When beginning to think about writing this article, the Bobby McFerrin song “Don’t Worry, Be Happy” came into my mind. I haven’t heard that song in years. I googled it and there it was. We all have troubles and worries in our lives. Sometimes they can be overwhelming but most of the time they just make us unhappy. The song is a catchy tune and makes one feel better when you sing it. But it doesn’t tell us why not to worry and why to be happy.
Jesus in the very familiar Gospel passage (Luke 12:22-32) tells us to look at the birds in the sky and the flowers of the field all loved and cared for by God, and so they don’t worry about food or what they are to wear. Because God cares for us deeply, Jesus tells us God will provide the things we need including happiness. The reason we don’t need to worry is because God loves us. Yet many people, including Christians, are vaguely unhappy. But really they don’t need to be.

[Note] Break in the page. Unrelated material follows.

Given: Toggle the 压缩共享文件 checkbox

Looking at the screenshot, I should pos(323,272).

Norman Vincent Peale wrote: “One can awaken every morning with a thrill, looking forward with anticipation to the day. You can imagine having the time of your life all day long and actually regret having to go to bed for fear of missing something exciting.”
He came up with three verses will help us cast off unhappiness and show us how to live joyously. He suggested that we say the first one out loud every day:
1. “This is the day which the Lord hath made; let us rejoice and be glad in it” (Psalm 118:24). Those words are a stimulating mental and spiritual tonic with which to begin the day. Upon awakening, say these dynamic words out loud. You have a new day crammed with opportunity to build a better and happier life. As you go to work, repeat the verse and, if you begin to run down in spirit during the day, say it again. This is one of the greatest of all strength producing thoughts. Possibly no method is more effective for driving off unhappiness than to saturate the mind with these powerful words.

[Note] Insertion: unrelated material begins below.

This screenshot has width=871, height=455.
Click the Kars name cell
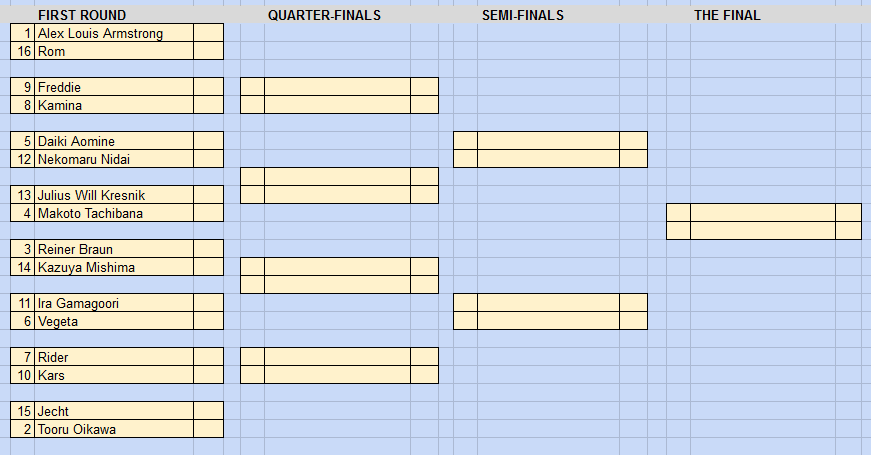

2. “Rejoice in the Lord always again I will say, Rejoice” (Philippians 4:4). You can make yourself unhappy by habitually thinking unhappy thoughts. Instead, start thinking joyfully. It is that simple. Practice rejoicing, not vaguely, but specifically rejoicing in the Lord. Think of every wonderful thing the Lord has done for you, the most important being that He is always with you. When you consider the implications of that fact, there is every reason to rejoice and be happy, for it means that nothing can ever defeat you.

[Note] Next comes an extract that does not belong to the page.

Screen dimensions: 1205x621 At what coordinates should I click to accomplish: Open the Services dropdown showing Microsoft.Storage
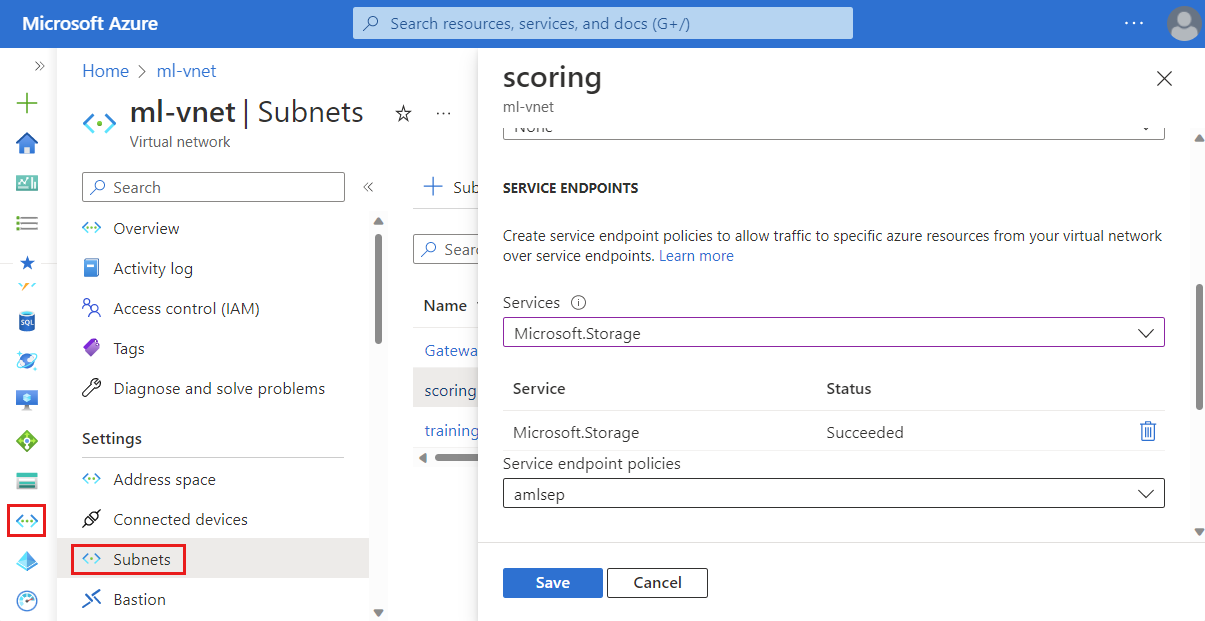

3. “These things I have spoken to you … that your joy might be full” (John 15:11). Real, in-depth Christians are always happy people. Of course, that does not mean that they are free from pain and suffering, but they have the power to conquer it. They are filled with joyous exultation, for they have the priceless experience of victory over misery. To be happy, try to follow the “things” Jesus teaches. You will experience joy in its fullest form.
These are taken from Guidepost Blog (www.guideposts.org) of April 2, 2013.
The writer is the pastor at St. Michael Parish, Fort Loramie and Ss. Peter & Paul Parish, Newport.